Fungal antagonists of the plant pathogen Rhizoctonia solani: selection, control efficacy and influence on the indigenous microbial community

A broad spectrum of fungal antagonists was evaluated as potential biocontrol agents (BCAs) against the soil-borne pathogen Rhizoctonia solani using a new combination of in vitro and in vivo assays. The in vitro characterisation of diverse parameters including the ability to parasitise mycelium and to inhibit the germination of Rhizoctonia sclerotia at different temperatures resulted in the selection of six potential fungal antagonists. These were genotypically characterised by their BOX-PCR fingerprints, and identified as Trichoderma reesei and T. viride by partial 18S rDNA sequencing.

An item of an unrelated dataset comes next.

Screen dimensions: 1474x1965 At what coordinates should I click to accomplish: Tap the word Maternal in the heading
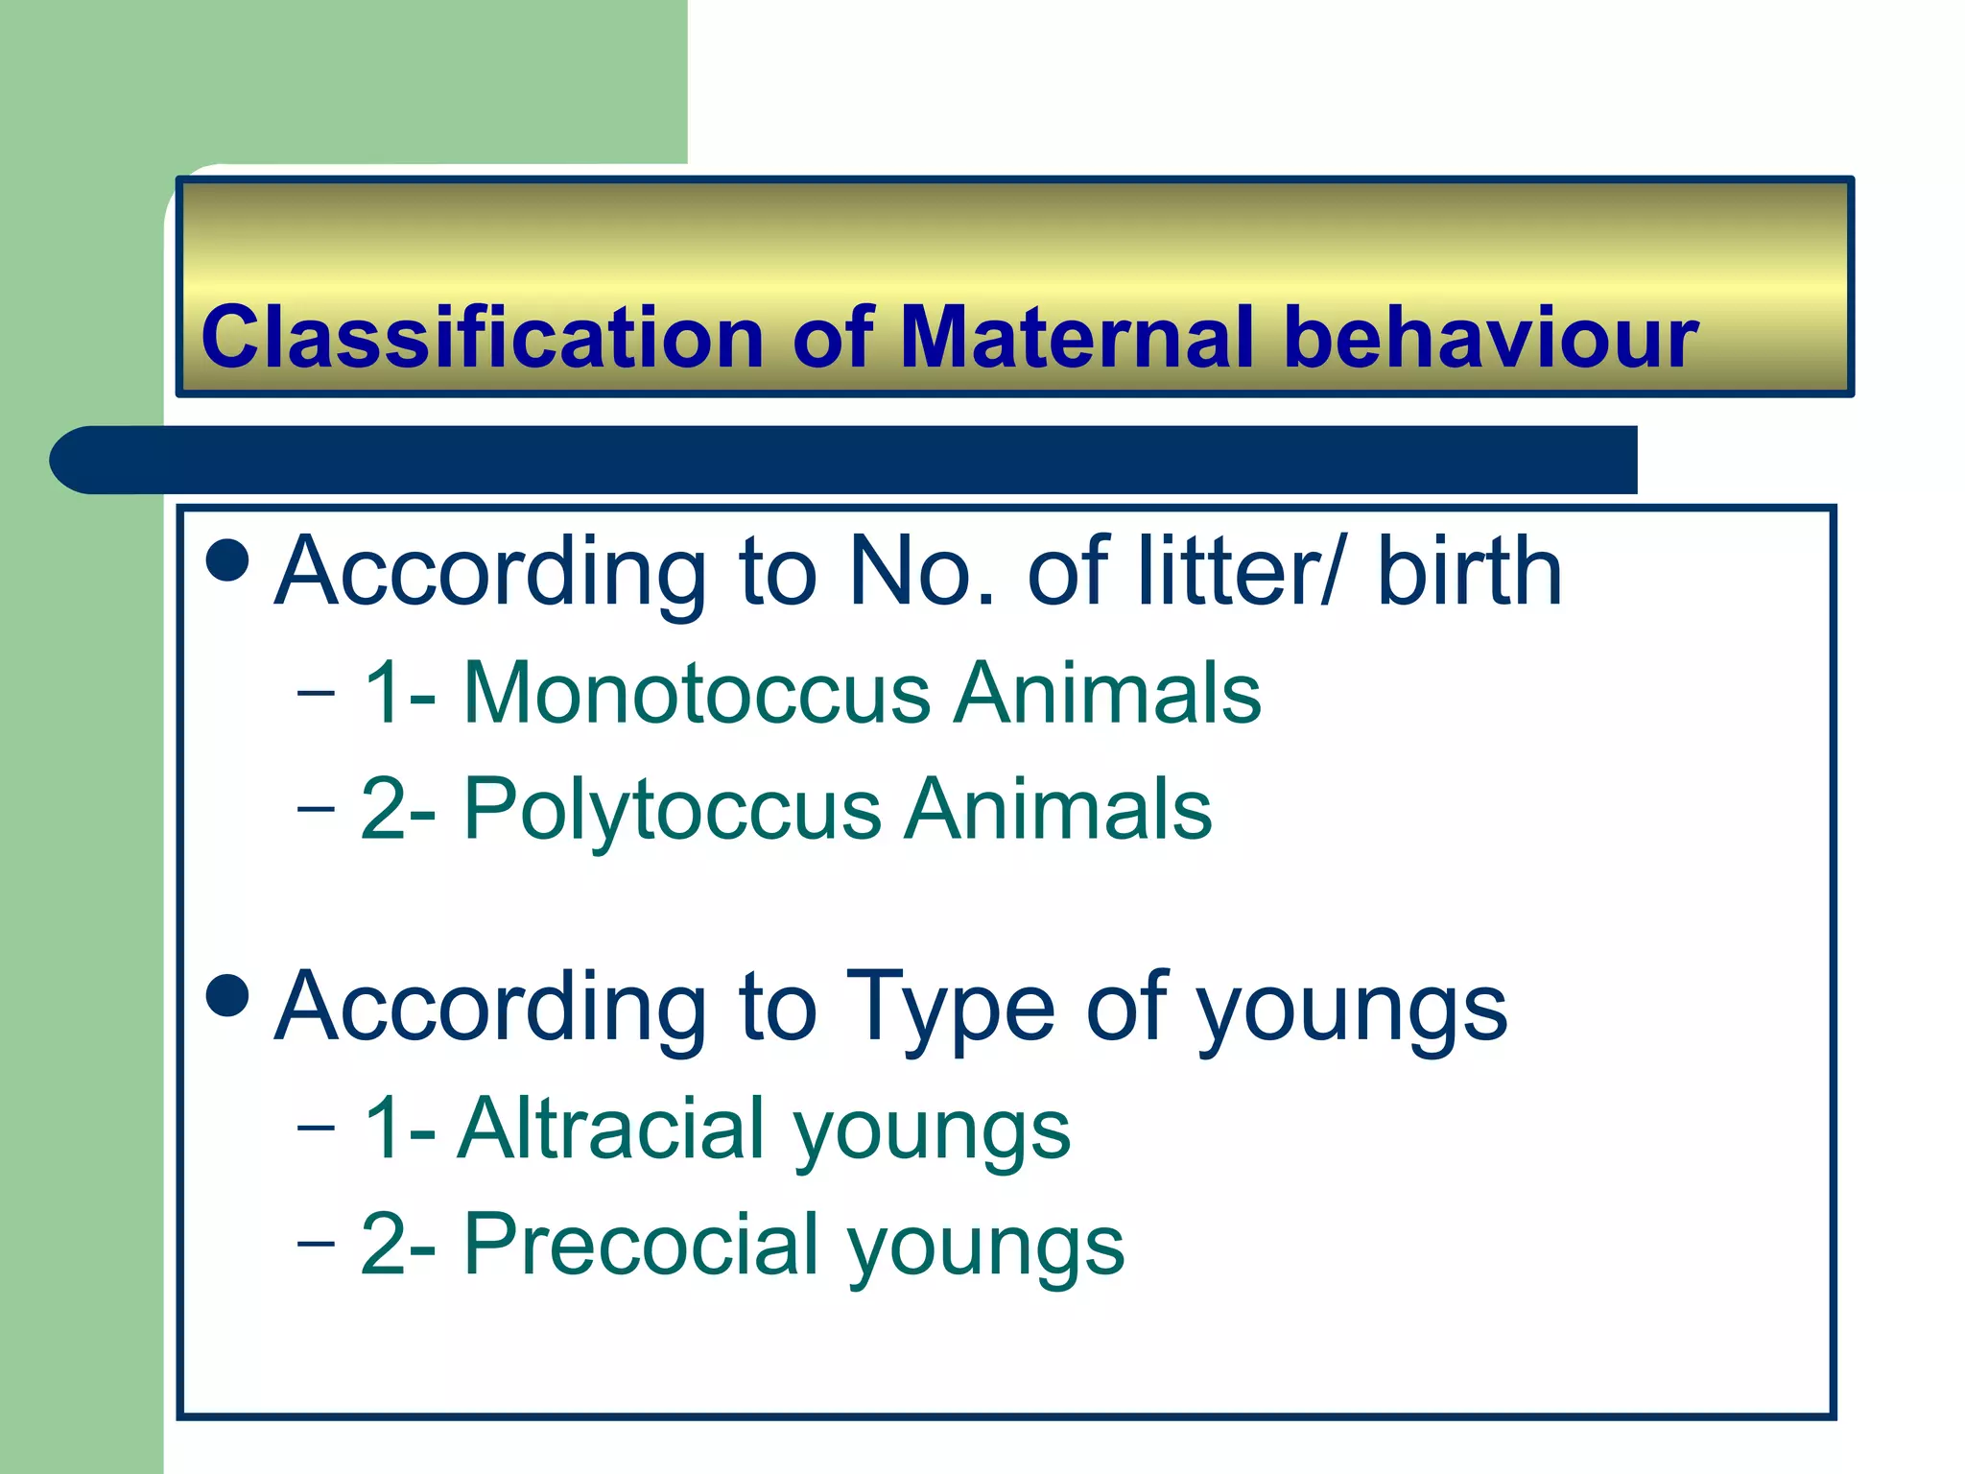point(1077,338)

When potato sprouts were treated with Trichoderma, all isolates significantly reduced the incidence of Rhizoctonia symptoms. Evaluated under growth chamber conditions, the selected Trichoderma isolates either partly or completely controlled the dry mass loss of lettuce caused by R. solani. Furthermore, the antagonistic Trichoderma strains were active under field conditions. To analyse the effect of Trichoderma treatment on indigenous root-associated microbial communities, we performed a DNA-dependent SSCP (Single-Strand Conformation Polymorphism) analysis of 16S rDNA/ITS sequences. In this first assessment study for Trichoderma it was shown that the pathogen and the vegetation time had much more influence on the composition of the microbiota than the BCA treatment. After evaluation of all results, three Trichoderma strains originally isolated from Rhizoctonia sclerotia were selected as promising BCAs.